What you need to do: Lay out as a numbered list the lines of the records from the line with "The width and" up to and including the line with "click(190, 180)", leaving out any blank lines.

Material for this task:
━━━━━━

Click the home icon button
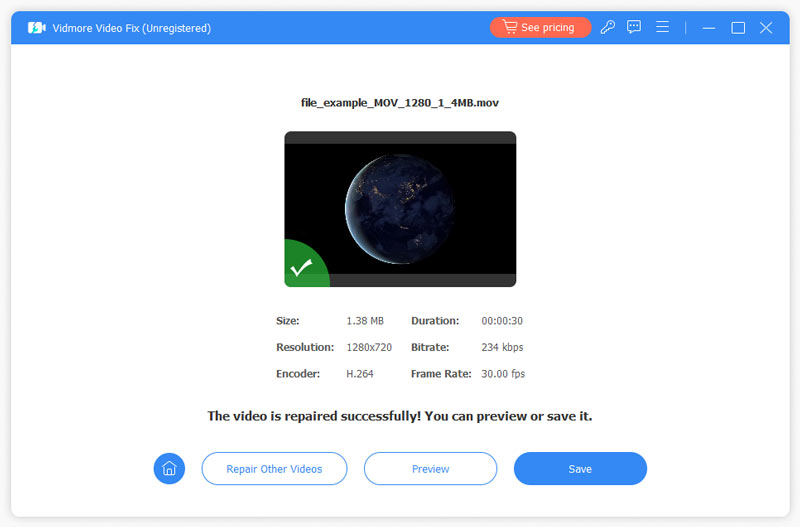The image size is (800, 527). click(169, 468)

━━━━━━

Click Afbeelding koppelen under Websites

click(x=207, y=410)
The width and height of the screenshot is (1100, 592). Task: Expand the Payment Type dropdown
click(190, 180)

━━━━━━

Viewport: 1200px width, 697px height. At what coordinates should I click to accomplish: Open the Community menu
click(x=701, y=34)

━━━━━━

Correct result:
1. The width and height of the screenshot is (1100, 592). Task: Expand the Payment Type dropdown
2. click(190, 180)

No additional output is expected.